We then ran a grid search across batch size and learning rate to optimize the performance of the DenseNet169 model. We found that a batch size of 32 and a learning rate of 1e-6 optimized performance for the DenseNet169 model. We also conducted an exhaustive search across our prediction threshold to optimize F1 score, and we found a threshold of 0.41 to optimize our performance. With these optimal hyperparameters, we then trained the DenseNet169 model on the full dataset for 6 epochs (approximately 30 hours of training time per epoch) and analyzed this final model on our testing data. This allowed us to achieve a testing F1 score of 0.9528 and a testing AUROC of 0.9985. Performance of our final model on the testing set is summarized in Table 2
Table 2.
 
Class-Wise Test Metrics for Our Final Model (DenseNet169 Model With Recursive Averaging)
Table 2.
 
Class-Wise Test Metrics for Our Final Model (DenseNet169 Model With Recursive Averaging)
We also analyzed our model qualitatively. As can be seen in Supplementary Figure S1, which depicts the final model's instrument time course predictions and ground truth for a representative case, the predictions from our model appear similar to the actual instrument presence. 
Inference Time
We compared the average inference times of our top performing models. We used two GPUs to load each model and the testing data. The DenseNet169 model was fastest with an inference time of about 0.00598 seconds per frame (∼167 frames/sec). The ResNet was slightly slower with an inference time of about 0.00721 seconds per frame (∼143 frames/sec). The Ensemble classifier consisting of DenseNet169 and Inception-ResNet-V2 was slower with an inference time of about 0.0128 sec/frame (∼77 frames/sec).

..........

**Task directions:** Continue the passage on the DenseNet169 model's test performance and inference times from where it stops.

**Dataset excerpts:**

..........

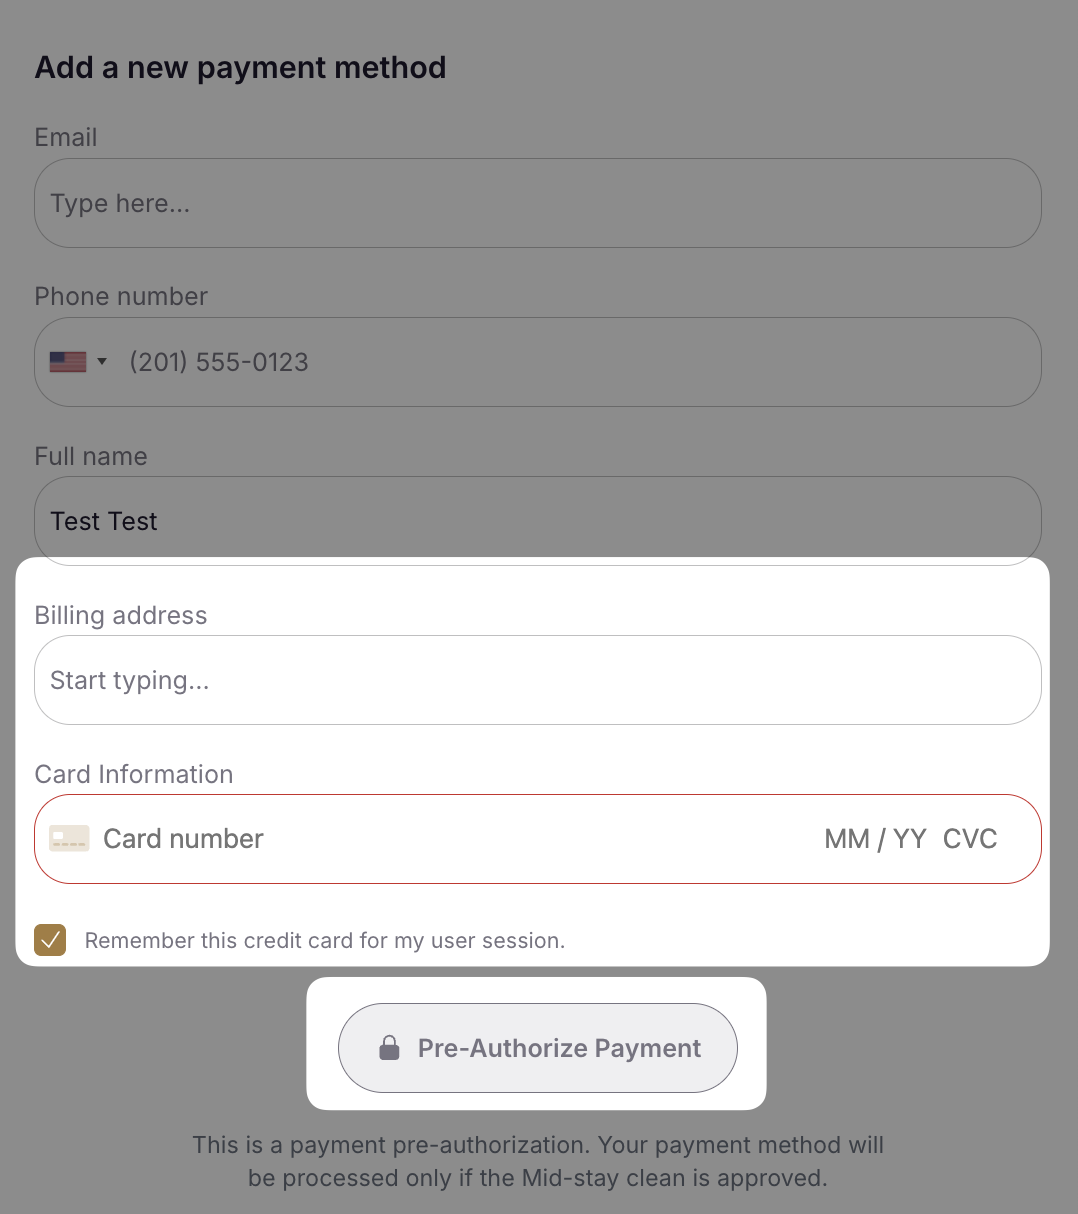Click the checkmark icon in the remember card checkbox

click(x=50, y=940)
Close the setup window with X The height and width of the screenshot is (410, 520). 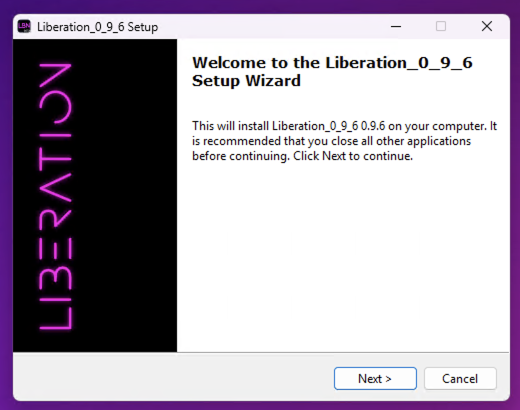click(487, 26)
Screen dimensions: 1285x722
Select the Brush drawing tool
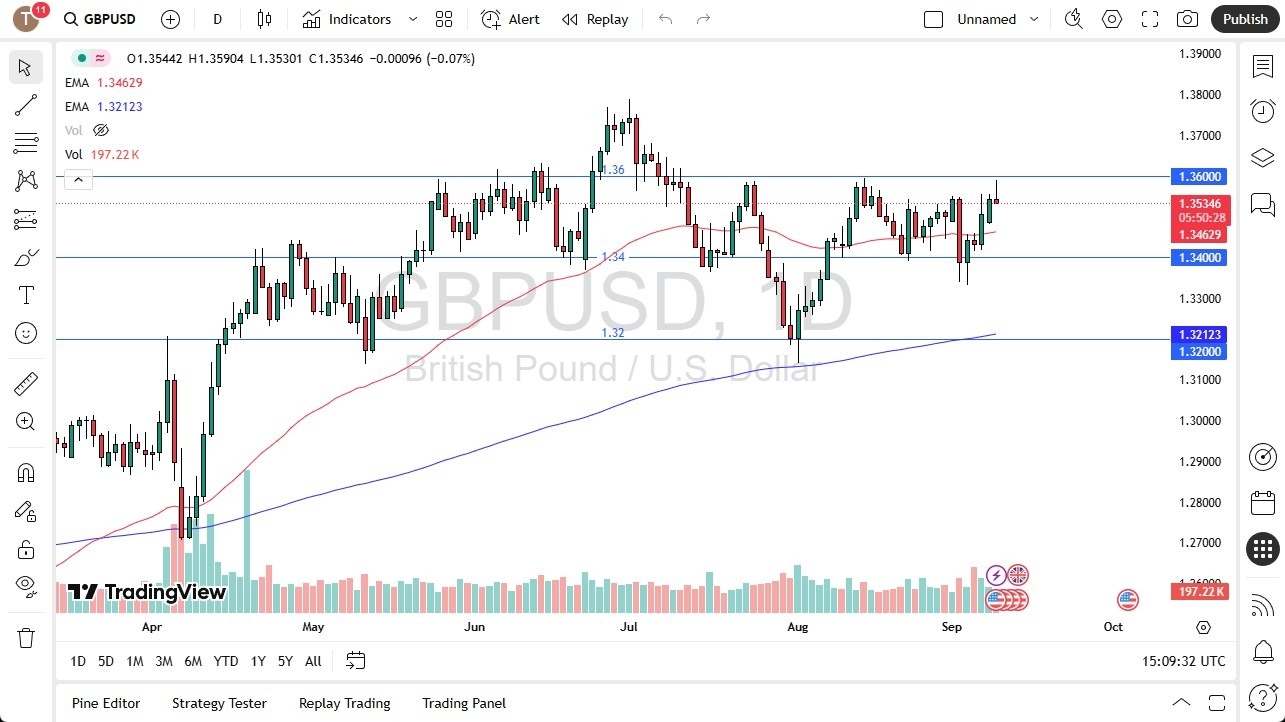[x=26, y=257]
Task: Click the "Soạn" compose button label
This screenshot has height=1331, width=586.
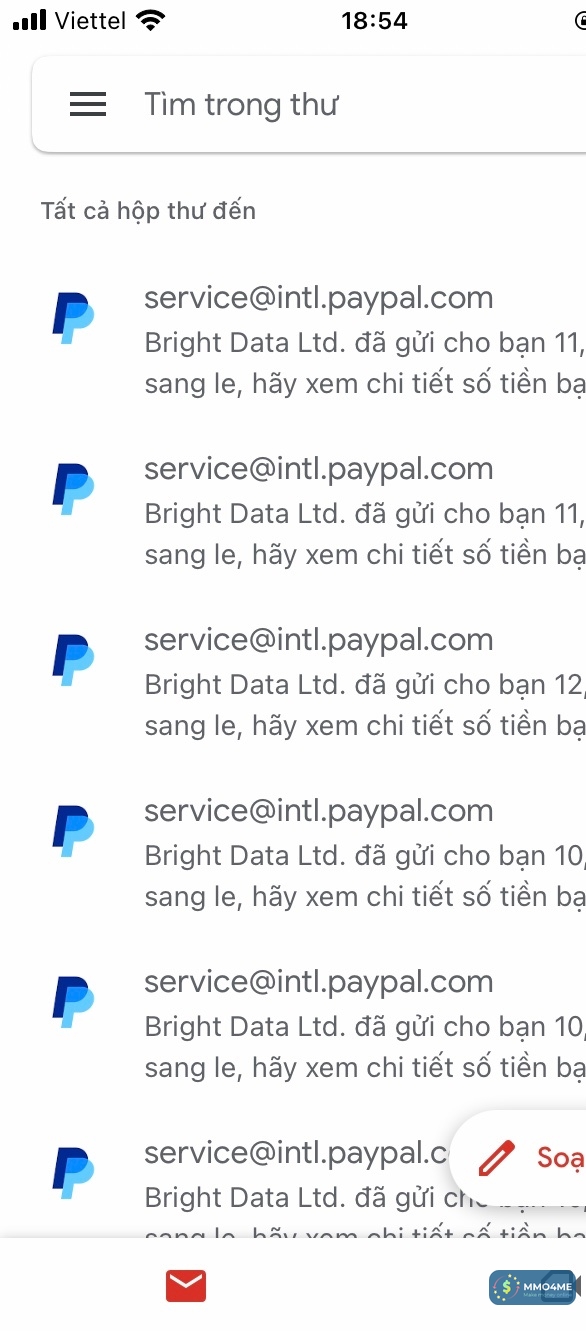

..........

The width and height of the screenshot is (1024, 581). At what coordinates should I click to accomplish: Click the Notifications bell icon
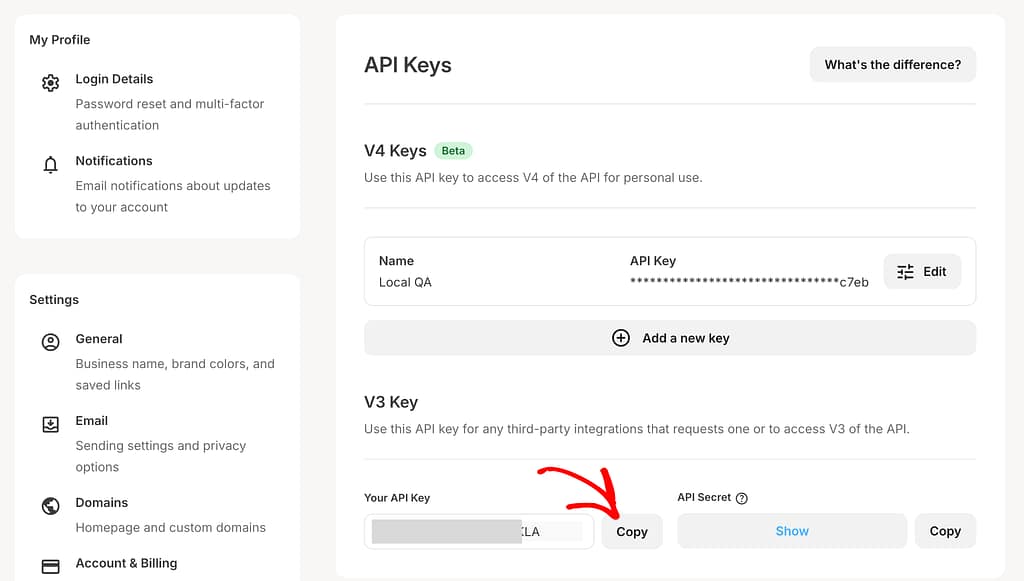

..........

**Answer below:**
Discussion
Intuitively, the tools that are in use during a surgery are important in the outcome of the surgery. It then follows that the ability to identify which tools are currently in use is an important first step in building a video-based surgery assessment tool. Our intention with this study was to develop an efficient model with state-of-the-art performance in instrument identification to enable downstream processing for more complex recognition and assessment tasks. Our 190 video dataset, BigCat, was gathered with a full 30 frame/sec frame rate and full 1920 × 1080 frame resolution. This equates to 3,946,653 full resolution video frames. Compared to other recently gathered cataract video datasets, the dataset we present here, BigCat, is orders of magnitude larger.3 Many recent approaches downsample the frame rate of the videos considerably when training and testing on the data.2,3 With BigCat, every frame is annotated with instrument presence data, allowing for use of the full 30 frames per second when training and testing our models. See Table 1 for a comparison of BigCat between other reported datasets.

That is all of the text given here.